Saisie de la question de savoir si la société PEUGEOT DEUTSCHLAND avait manqué à son obligation de mentionner la consommation de carburant et des émissions de CO2 de son nouveau véhicule sur la vidéo promotionnelle postée sur sa chaîne YouTube, la Cour de justice de l’Union européenne a apporté de nouvelles précisions sur la notion de « service de médias audiovisuel » au sens de la directive 2013/13.

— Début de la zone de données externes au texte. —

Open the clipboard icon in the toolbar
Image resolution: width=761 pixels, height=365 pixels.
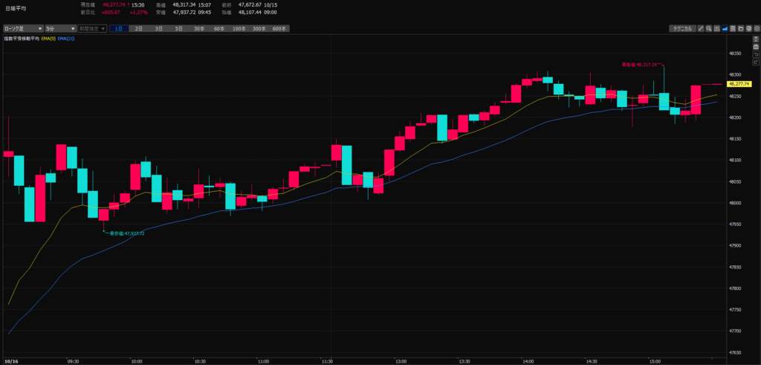click(x=733, y=28)
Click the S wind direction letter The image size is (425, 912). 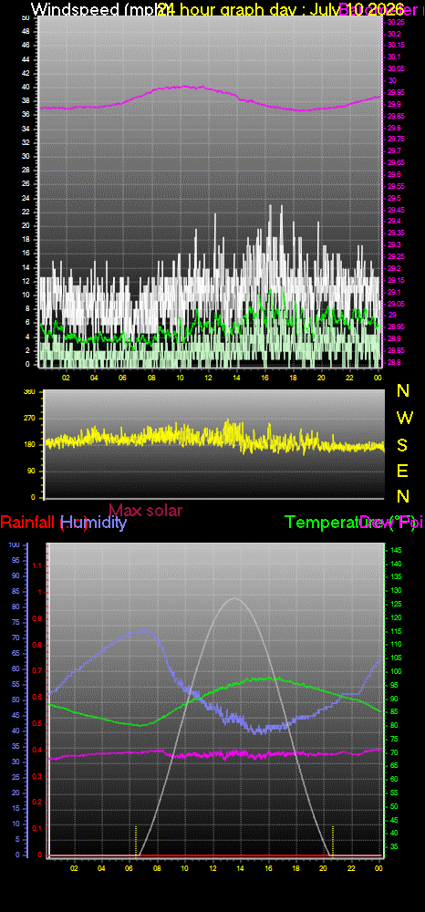[x=402, y=444]
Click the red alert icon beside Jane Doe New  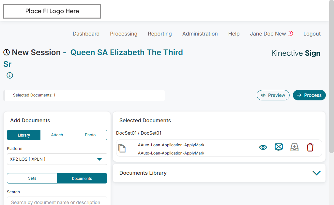coord(290,34)
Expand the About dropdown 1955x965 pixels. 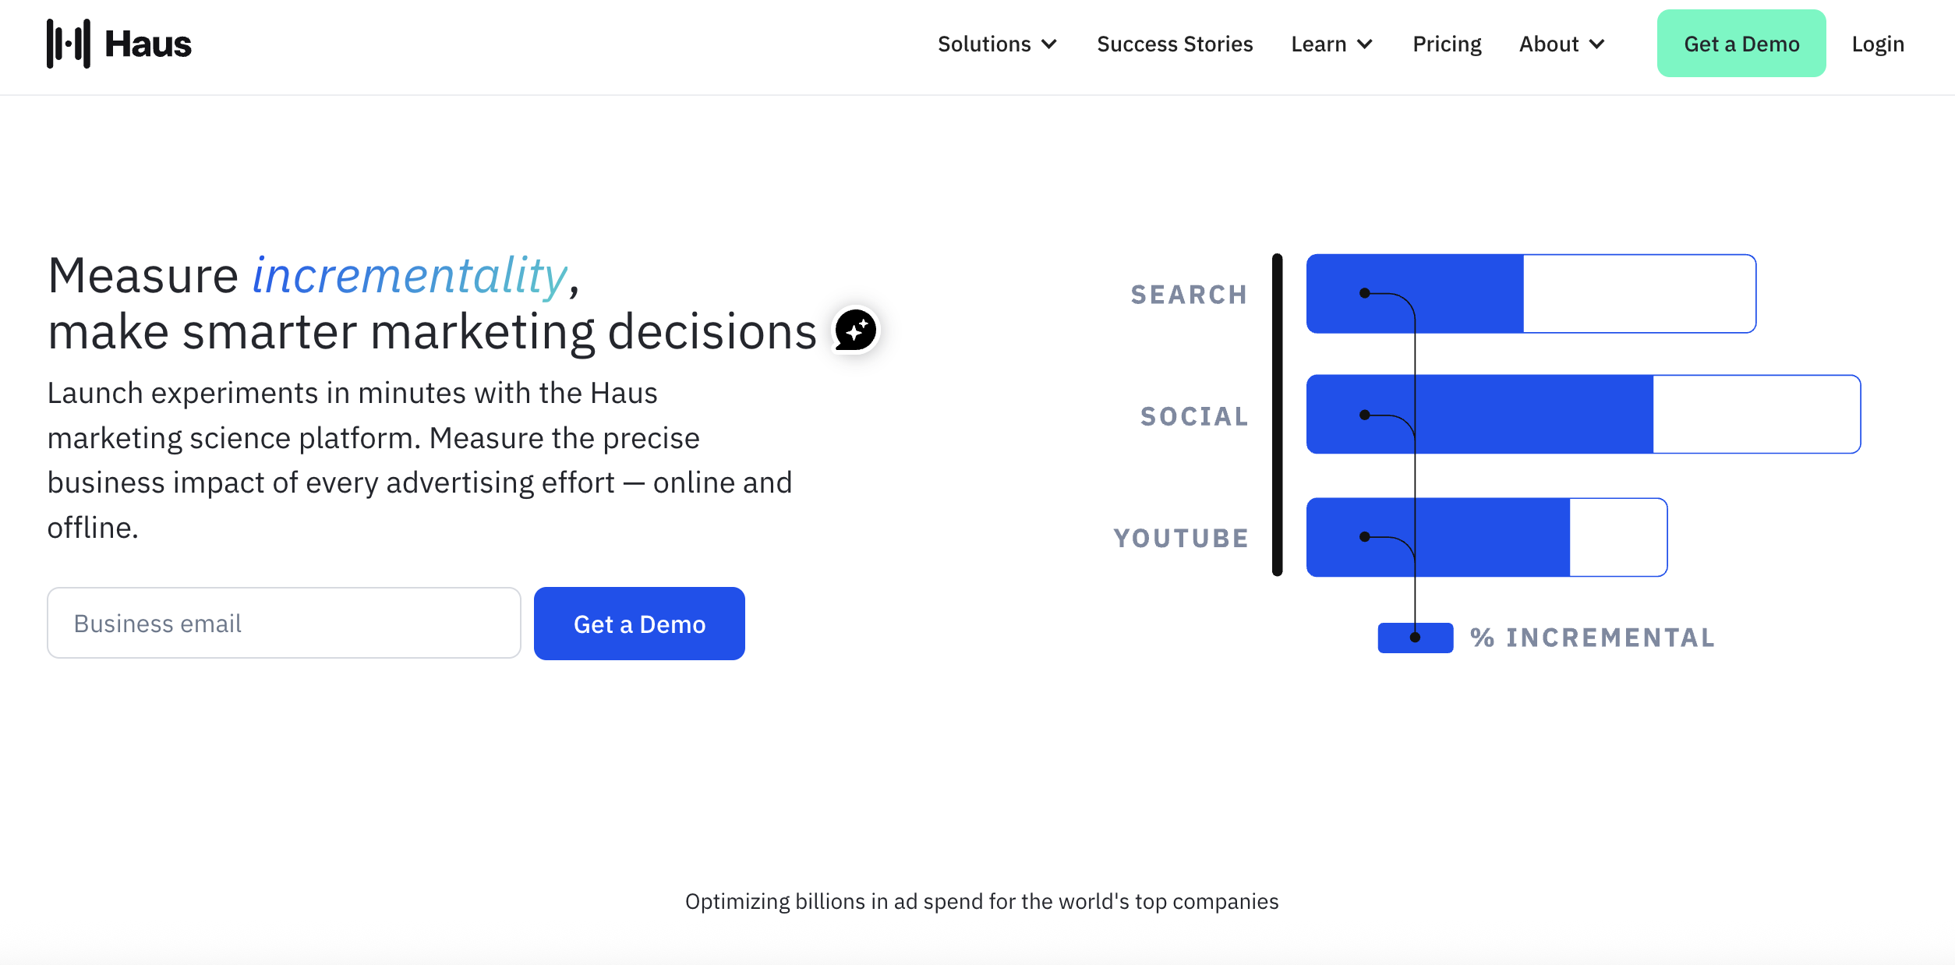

Dans un arrêt C-132/17 du 21 février dernier, la Cour a ainsi estimé qu’une chaîne YouTube de vidéos promotionnelles ne constitue pas un « service de média audiovisuel » au sens de l’article 1 §1.a de la directive précitée dès lors que l’objectif poursuivit par cette vidéo est purement commercial : «  Dès lors, à supposer même qu’une chaîne de vidéos promotionnelles sur YouTube puisse satisfaire aux autres critères et caractéristiques du service de médias audiovisuels mentionnés à l’article 1er, paragraphe 1, sous a), i), de la directive 2010/13, son but promotionnel suffit pour l’exclure du champ d’application de cette disposition. ».

Dans un deuxième temps, la Cour conçoit qu’un service de médias audiovisuels puisse consister en une « communication commerciale audiovisuelle », c’est-à-dire en une « des images, combinées ou non à du son, qui sont conçues pour promouvoir, directement ou indirectement, les marchandises, les services ou l’image d’une personne physique ou morale qui exerce une activité économique » aux termes de l’article 1§1.h de ladite directive.

En revanche, la Cour estime que la chaîne de vidéos promotionnelles contenant exclusivement des vidéos composés « d’éléments individuels et autonomes les uns des autres » – à l’instar de la vidéo en cause – « ne saurait être considérée comme accompagnant un programme ou y étant insérée moyennant paiement ou autre contrepartie, ou à des fins d’autopromotion ». Dès lors, une telle chaîne de vidéos ne peut être assimilée à une communication commerciale audiovisuelle.